3. Select the best magnification to observe the cluster with (usually low or medium power).

4. Observe and sketch the cluster. Try to appreciate what it is and why it looks the way it does (see discussion above and your astronomy text).

Candidate Clusters:

Open Clusters                                                    Globular Clusters

M 11 (Scutum)                                                      M-13 (Hercules)

M 6 (Scorpius)                                                      M-92 (Hercules)

M 7 (Scorpius)                                                      M-22 (Sagittarius)

M 36 (Auriga)                                                        M-5 (Serpents Caput)

M 37 (Auriga)                                                        M-10 (Ophiuchus, faint!)

M 38 (Auriga)                                                        M-12 (Ophiuchus, faint!)

NGC 864 & 884 (Perseus)                                    M-2 (Aquarius)

M 103 (Casseopea)                                              M-15 (Pegasus)

M 35 (Gemini)

M45 (Taurus)

Questions: 1. Which type of cluster had the brightest stars?  What do you think this tells you about their distances?

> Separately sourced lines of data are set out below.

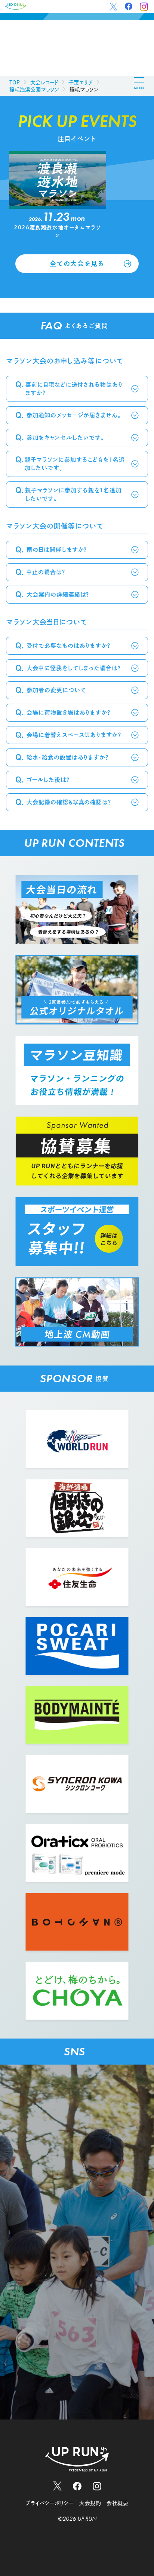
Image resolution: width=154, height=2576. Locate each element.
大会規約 (90, 2503)
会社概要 (117, 2503)
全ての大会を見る (77, 263)
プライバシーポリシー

2. Which clusters are found in the plane of the Milky Way? Which ones are found away from the Milky Way? Why?  List the constellations where you found your clusters.  Which ones are looking into the Milky Way, and which ones are looking out of it (look at where the Milky Way is shown in your star atlas to answer this).  Does this agree with what is expected for these types of clusters?

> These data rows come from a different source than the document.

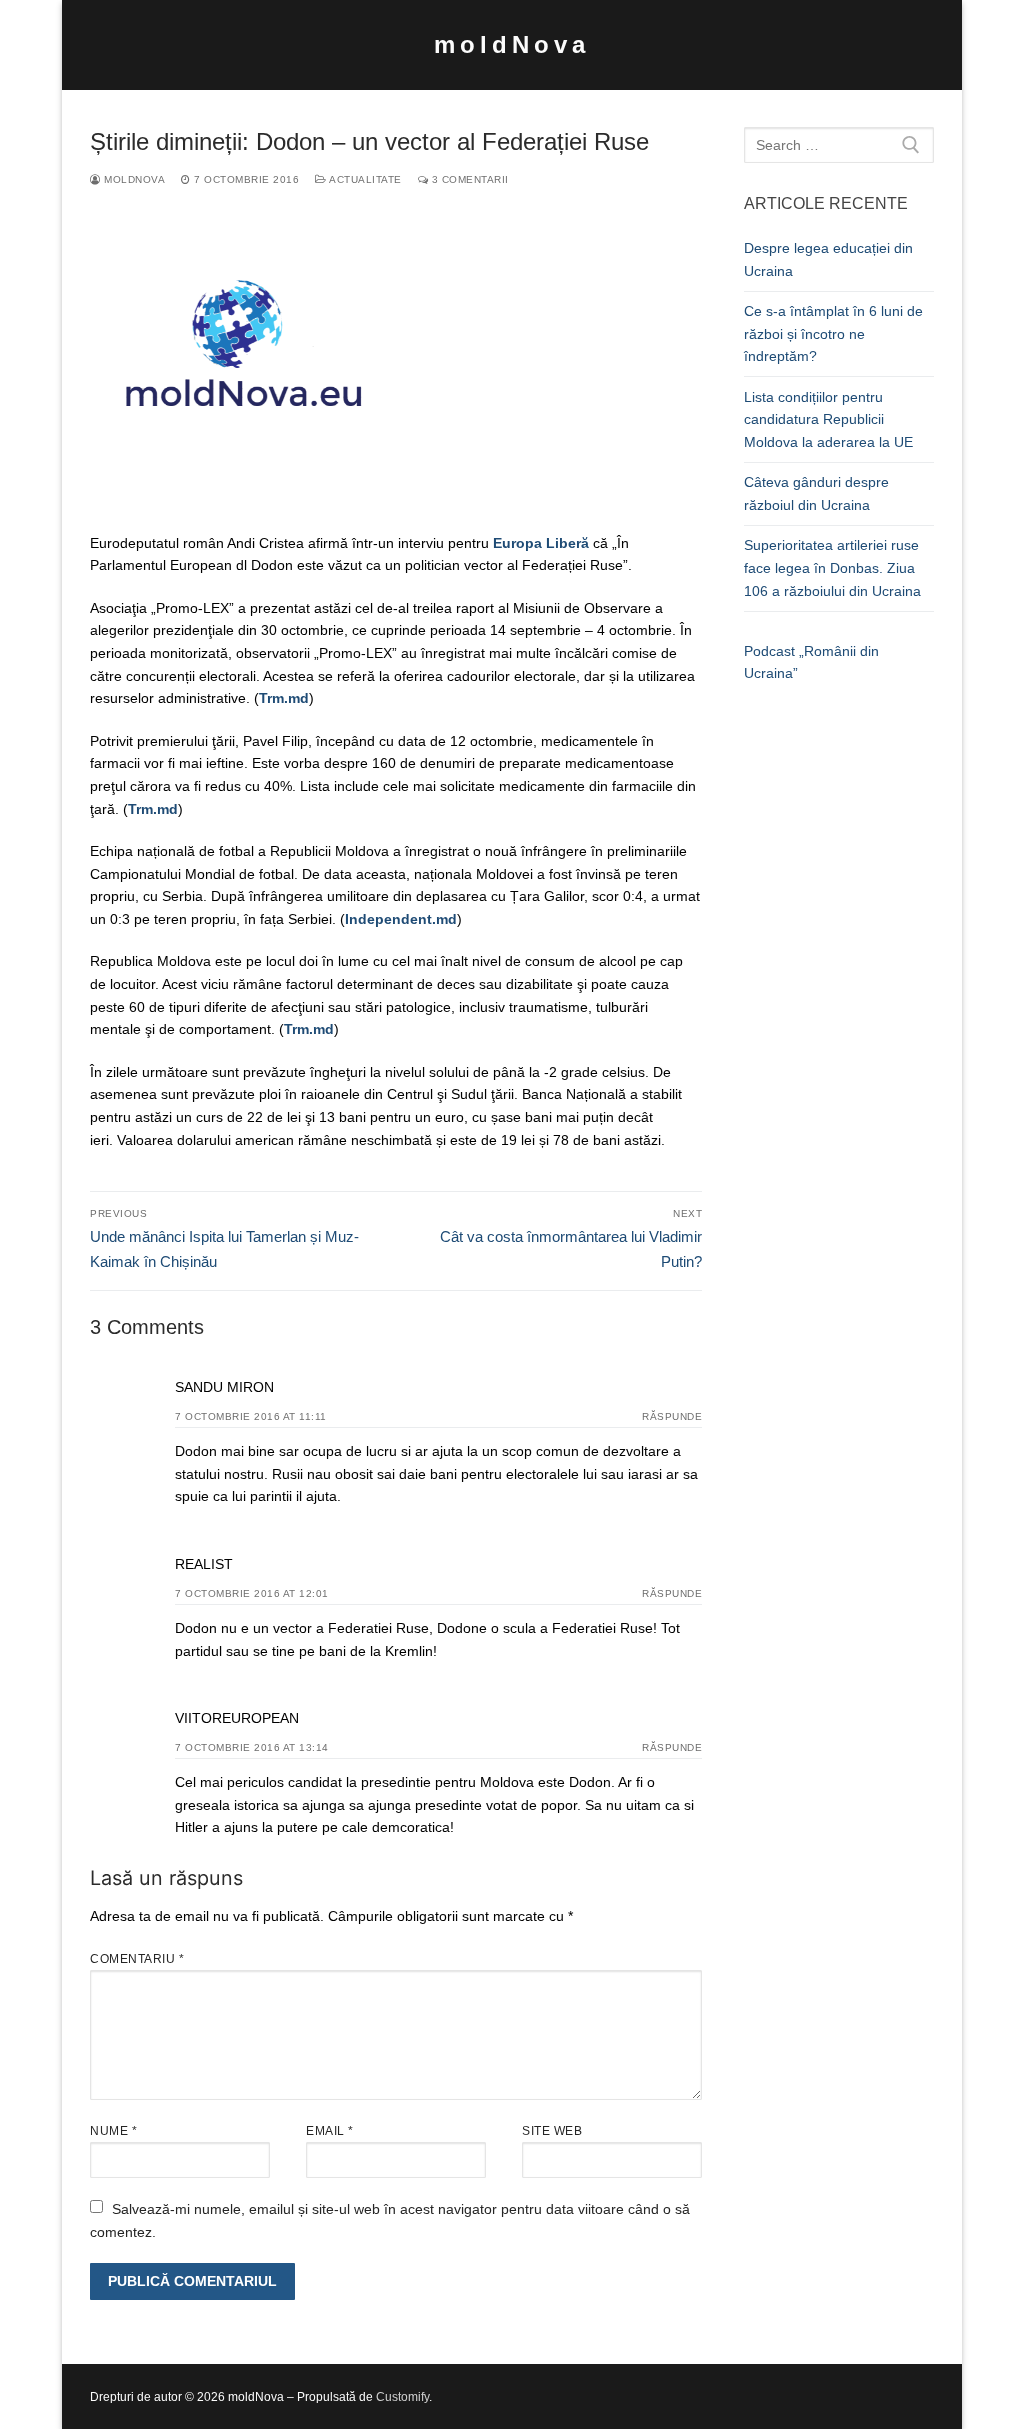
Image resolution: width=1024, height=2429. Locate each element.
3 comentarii (468, 179)
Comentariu (137, 1959)
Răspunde (672, 1416)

3. Sketch Hertzsprung-Russel (H-R) diagrams for a globular cluster and a young open cluster (refer to your astronomy text).  How does this tell us the ages of the clusters?

4.  What kind of stars do young open clusters have that globular clusters do not have?  Did you see any evidence for these stars in your sketches?  Which ones?  What does this have to do with their ages?

5.  What kind of cluster did the Sun come from? Where is the cluster now?

6. Which type of cluster is your favorite to view? Why?